**Your task**
Render the records from the start through the line containing "will (168, 69)." as a Markdown table with columns headed Row and Entry, giving each line a row number and omitting blank lines.

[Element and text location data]

————

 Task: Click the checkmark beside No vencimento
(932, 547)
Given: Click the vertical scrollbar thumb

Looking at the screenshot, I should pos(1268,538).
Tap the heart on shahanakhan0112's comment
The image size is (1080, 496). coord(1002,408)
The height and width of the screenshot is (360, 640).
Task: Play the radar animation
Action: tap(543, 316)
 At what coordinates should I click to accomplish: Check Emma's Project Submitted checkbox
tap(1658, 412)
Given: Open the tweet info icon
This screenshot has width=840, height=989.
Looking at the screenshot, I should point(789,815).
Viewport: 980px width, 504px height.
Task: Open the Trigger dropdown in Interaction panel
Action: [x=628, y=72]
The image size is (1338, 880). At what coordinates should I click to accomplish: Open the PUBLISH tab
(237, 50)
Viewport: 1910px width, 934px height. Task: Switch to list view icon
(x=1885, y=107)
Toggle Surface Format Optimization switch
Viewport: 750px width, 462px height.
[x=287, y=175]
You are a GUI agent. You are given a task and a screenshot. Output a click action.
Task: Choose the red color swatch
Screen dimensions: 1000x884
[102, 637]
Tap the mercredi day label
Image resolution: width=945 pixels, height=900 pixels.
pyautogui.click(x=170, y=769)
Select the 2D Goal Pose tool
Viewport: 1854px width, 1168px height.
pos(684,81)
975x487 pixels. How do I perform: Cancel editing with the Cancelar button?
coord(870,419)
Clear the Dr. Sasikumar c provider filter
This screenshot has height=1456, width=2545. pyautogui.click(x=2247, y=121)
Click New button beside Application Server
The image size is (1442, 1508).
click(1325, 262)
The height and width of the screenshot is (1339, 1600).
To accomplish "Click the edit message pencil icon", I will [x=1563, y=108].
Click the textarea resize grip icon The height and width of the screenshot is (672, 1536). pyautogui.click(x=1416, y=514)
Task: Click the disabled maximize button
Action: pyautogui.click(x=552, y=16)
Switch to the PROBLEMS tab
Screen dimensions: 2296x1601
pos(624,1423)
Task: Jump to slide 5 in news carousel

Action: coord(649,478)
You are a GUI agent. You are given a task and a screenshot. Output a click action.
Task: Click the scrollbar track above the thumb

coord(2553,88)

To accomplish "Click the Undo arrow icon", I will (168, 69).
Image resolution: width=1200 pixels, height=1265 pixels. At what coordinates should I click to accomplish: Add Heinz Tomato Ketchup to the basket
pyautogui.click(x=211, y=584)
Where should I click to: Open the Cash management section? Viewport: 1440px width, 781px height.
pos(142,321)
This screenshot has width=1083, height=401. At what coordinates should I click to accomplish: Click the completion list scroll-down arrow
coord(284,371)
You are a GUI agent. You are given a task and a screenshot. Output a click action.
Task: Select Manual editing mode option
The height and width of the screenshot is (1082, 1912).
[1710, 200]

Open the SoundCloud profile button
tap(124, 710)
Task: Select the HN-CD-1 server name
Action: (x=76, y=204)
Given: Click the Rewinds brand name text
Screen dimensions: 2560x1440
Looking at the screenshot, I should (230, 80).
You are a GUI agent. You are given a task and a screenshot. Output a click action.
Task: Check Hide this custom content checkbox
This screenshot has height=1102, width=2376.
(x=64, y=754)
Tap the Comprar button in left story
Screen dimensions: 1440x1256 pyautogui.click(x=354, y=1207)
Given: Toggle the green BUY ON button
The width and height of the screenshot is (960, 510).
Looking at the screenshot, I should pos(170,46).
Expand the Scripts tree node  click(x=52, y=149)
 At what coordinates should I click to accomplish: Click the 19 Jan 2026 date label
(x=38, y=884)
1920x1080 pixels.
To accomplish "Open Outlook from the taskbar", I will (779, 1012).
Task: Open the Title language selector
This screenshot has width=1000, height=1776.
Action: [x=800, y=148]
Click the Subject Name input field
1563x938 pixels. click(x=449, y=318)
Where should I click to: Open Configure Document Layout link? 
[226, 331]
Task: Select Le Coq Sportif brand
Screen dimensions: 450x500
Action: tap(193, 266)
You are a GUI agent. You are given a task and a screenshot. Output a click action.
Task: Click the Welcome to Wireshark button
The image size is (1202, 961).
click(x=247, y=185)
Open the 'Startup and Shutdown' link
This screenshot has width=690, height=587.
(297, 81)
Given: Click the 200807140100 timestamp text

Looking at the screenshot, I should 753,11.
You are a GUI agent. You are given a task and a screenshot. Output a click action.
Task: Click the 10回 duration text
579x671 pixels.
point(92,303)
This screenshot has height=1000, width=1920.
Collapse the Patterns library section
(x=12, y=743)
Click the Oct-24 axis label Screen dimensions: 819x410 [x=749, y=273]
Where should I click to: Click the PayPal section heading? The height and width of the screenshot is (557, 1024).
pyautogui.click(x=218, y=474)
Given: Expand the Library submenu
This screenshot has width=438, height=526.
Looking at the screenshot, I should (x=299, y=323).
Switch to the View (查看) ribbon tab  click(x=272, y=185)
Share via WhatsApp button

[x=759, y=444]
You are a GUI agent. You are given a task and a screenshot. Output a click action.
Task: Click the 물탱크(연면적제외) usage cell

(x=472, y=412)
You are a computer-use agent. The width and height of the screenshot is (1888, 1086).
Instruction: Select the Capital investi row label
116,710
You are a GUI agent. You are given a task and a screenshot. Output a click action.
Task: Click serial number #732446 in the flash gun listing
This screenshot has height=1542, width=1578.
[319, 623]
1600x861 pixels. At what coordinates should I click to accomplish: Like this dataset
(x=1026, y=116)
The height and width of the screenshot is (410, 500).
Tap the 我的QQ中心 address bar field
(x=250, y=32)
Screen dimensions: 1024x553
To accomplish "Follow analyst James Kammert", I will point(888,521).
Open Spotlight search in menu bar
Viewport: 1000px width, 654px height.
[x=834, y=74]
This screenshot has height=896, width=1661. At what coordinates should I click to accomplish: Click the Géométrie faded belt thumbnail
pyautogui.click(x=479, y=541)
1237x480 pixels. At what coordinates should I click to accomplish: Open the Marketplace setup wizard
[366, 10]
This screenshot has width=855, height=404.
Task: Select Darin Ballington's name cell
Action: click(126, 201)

————

**Response to this exercise**
| Row | Entry |
|---|---|
| 1 |  Task: Click the checkmark beside No vencimento |
| 2 | (932, 547) |
| 3 | Given: Click the vertical scrollbar thumb |
| 4 | Looking at the screenshot, I should pos(1268,538). |
| 5 | Tap the heart on shahanakhan0112's comment |
| 6 | The image size is (1080, 496). coord(1002,408) |
| 7 | The height and width of the screenshot is (360, 640). |
| 8 | Task: Play the radar animation |
| 9 | Action: tap(543, 316) |
| 10 |  At what coordinates should I click to accomplish: Check Emma's Project Submitted checkbox |
| 11 | tap(1658, 412) |
| 12 | Given: Open the tweet info icon |
| 13 | This screenshot has width=840, height=989. |
| 14 | Looking at the screenshot, I should point(789,815). |
| 15 | Viewport: 980px width, 504px height. |
| 16 | Task: Open the Trigger dropdown in Interaction panel |
| 17 | Action: [x=628, y=72] |
| 18 | The image size is (1338, 880). At what coordinates should I click to accomplish: Open the PUBLISH tab |
| 19 | (237, 50) |
| 20 | Viewport: 1910px width, 934px height. Task: Switch to list view icon |
| 21 | (x=1885, y=107) |
| 22 | Toggle Surface Format Optimization switch |
| 23 | Viewport: 750px width, 462px height. |
| 24 | [x=287, y=175] |
| 25 | You are a GUI agent. You are given a task and a screenshot. Output a click action. |
| 26 | Task: Choose the red color swatch |
| 27 | Screen dimensions: 1000x884 |
| 28 | [102, 637] |
| 29 | Tap the mercredi day label |
| 30 | Image resolution: width=945 pixels, height=900 pixels. |
| 31 | pyautogui.click(x=170, y=769) |
| 32 | Select the 2D Goal Pose tool |
| 33 | Viewport: 1854px width, 1168px height. |
| 34 | pos(684,81) |
| 35 | 975x487 pixels. How do I perform: Cancel editing with the Cancelar button? |
| 36 | coord(870,419) |
| 37 | Clear the Dr. Sasikumar c provider filter |
| 38 | This screenshot has height=1456, width=2545. pyautogui.click(x=2247, y=121) |
| 39 | Click New button beside Application Server |
| 40 | The image size is (1442, 1508). |
| 41 | click(1325, 262) |
| 42 | The height and width of the screenshot is (1339, 1600). |
| 43 | To accomplish "Click the edit message pencil icon", I will [x=1563, y=108]. |
| 44 | Click the textarea resize grip icon The height and width of the screenshot is (672, 1536). pyautogui.click(x=1416, y=514) |
| 45 | Task: Click the disabled maximize button |
| 46 | Action: pyautogui.click(x=552, y=16) |
| 47 | Switch to the PROBLEMS tab |
| 48 | Screen dimensions: 2296x1601 |
| 49 | pos(624,1423) |
| 50 | Task: Jump to slide 5 in news carousel |
| 51 | Action: coord(649,478) |
| 52 | You are a GUI agent. You are given a task and a screenshot. Output a click action. |
| 53 | Task: Click the scrollbar track above the thumb |
| 54 | coord(2553,88) |
| 55 | To accomplish "Click the Undo arrow icon", I will (168, 69). |